_Given exercise 1:_
Answer these from the Dokdo passage:
(a) In what year was Dokdo incorporated?
(b) Under which prefectural government was Dokdo placed?
(c) By what other name is the Treaty of Peace with Japan known?
_Given exercise 2:_
Using the Dokdo passage, decide whether each statement agrees with it, and support each answer with a quotation:
(a) Dokdo was included in the final draft of the peace treaty with Japan.
(b) Korea had already become a protectorate of Japan when Dokdo was incorporated.
(c) The Cairo and Potsdam Declarations left the status of Dokdo unclear.

Post-War Complications

Dokdo was incorporated in 1905 as terra nullius (no man’s land), and in spite of Korean protestations, it was placed under the jurisdiction of the Shimane Prefectural government, a prefecture located in the northern region of west Japan. The backlash by Korean officials and intellectuals was of little significance since Korea had already become a protectorate of Japan by this time. Japan’s recognition of Dokdo as a no man’s landimplied that by the time they were consolidated as a Japanese territory, the islands had ‘no traces of ownership by any country,’ thus legitimizing the Japanese action. The terra nullius argument was rejected by a number of Korean experts, however (Ch’oe 2015). In any case, Japanese assertion of control over Dokdo was only a continuation of its policy of territorial expansion. Dokdo was significant not only as a fishing grounds, but also as a naval base that became important in the major sea battles of the Russo-Japanese War.

After more than 40 years, Japan’s de facto control over Dokdo Islands ended when it signed the Treaty of Peace with Japan (also known as the Treaty of San Francisco) in 1951. However, much as wartime declarations had, the post-war peace treaty, too, failed to provide an effective solution, instead leaving the issue in perpetual limbo. In both the Cairo Declaration (1943) and the Potsdam Declaration (1945), the status of Dokdo remained unclear even though these documents demanded the relinquishment of the territories occupied by Japan. Furthermore, geopolitical and ideological rivalries among the victorious nations became manifest during the negotiations over a peace treaty with Japan. Reflecting internal disagreements among the Allied powers, the Dokdo islands were included in some of the early drafts of the treaty and were missing in others, including the final draft, as desired by the US side (Emmers 2010, 10).

_Entries provided:_
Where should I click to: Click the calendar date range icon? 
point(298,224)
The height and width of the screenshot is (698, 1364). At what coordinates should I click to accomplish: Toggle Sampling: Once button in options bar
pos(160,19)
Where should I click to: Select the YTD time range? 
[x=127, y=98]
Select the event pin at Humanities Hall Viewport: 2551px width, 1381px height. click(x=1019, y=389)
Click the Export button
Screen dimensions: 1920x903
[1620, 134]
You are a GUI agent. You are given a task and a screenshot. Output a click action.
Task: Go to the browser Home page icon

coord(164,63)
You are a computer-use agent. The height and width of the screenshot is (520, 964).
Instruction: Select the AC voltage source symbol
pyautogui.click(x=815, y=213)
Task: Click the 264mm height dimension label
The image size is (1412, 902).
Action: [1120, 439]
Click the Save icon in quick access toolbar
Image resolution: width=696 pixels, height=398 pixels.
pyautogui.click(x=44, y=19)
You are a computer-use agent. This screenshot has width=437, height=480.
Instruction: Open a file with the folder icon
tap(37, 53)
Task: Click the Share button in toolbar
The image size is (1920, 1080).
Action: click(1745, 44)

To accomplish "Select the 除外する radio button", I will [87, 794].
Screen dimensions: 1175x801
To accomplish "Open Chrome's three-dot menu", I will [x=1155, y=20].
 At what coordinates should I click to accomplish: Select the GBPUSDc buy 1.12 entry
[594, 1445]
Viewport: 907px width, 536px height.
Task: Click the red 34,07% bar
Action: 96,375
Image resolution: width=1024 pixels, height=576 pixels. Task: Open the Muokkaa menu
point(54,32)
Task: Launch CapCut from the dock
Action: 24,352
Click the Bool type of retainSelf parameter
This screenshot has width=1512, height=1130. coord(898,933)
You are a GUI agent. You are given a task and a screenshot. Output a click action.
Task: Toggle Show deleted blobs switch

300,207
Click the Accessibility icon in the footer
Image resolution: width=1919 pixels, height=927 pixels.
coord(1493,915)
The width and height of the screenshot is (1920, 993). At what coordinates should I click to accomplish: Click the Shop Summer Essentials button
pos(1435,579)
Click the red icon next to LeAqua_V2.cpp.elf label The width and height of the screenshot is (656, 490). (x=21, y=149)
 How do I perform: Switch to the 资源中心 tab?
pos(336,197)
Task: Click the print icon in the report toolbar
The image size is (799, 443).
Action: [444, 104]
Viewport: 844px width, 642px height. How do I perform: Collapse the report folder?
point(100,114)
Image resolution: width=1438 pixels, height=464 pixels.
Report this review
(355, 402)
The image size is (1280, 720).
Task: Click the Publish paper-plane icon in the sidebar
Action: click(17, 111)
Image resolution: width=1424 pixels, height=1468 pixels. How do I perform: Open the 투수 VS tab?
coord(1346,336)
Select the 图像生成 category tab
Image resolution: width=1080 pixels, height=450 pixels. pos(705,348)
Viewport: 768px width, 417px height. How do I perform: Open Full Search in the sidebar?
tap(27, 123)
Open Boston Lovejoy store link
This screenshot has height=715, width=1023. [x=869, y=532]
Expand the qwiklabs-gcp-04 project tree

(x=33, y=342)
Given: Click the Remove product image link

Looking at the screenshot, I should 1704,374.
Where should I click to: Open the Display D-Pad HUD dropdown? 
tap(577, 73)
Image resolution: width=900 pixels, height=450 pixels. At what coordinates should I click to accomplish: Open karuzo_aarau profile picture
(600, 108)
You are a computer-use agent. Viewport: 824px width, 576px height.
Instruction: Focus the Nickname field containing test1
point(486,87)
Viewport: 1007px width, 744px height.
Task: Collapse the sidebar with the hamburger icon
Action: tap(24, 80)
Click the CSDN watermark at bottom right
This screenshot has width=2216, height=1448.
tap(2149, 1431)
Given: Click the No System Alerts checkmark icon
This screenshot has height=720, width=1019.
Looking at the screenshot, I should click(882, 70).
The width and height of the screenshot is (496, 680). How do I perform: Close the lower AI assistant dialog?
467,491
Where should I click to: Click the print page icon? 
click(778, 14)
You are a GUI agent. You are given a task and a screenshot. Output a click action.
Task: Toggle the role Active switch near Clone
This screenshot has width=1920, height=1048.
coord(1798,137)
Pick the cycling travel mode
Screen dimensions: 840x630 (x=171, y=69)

_Expected output 1:_
(a) 1905
(b) The Shimane Prefectural government
(c) The Treaty of San Francisco

_Expected output 2:_
(a) No: "the Dokdo islands were included in some of the early drafts of the treaty and were missing in others, including the final draft"
(b) Yes: "Korea had already become a protectorate of Japan by this time"
(c) Yes: "In both the Cairo Declaration (1943) and the Potsdam Declaration (1945), the status of Dokdo remained unclear"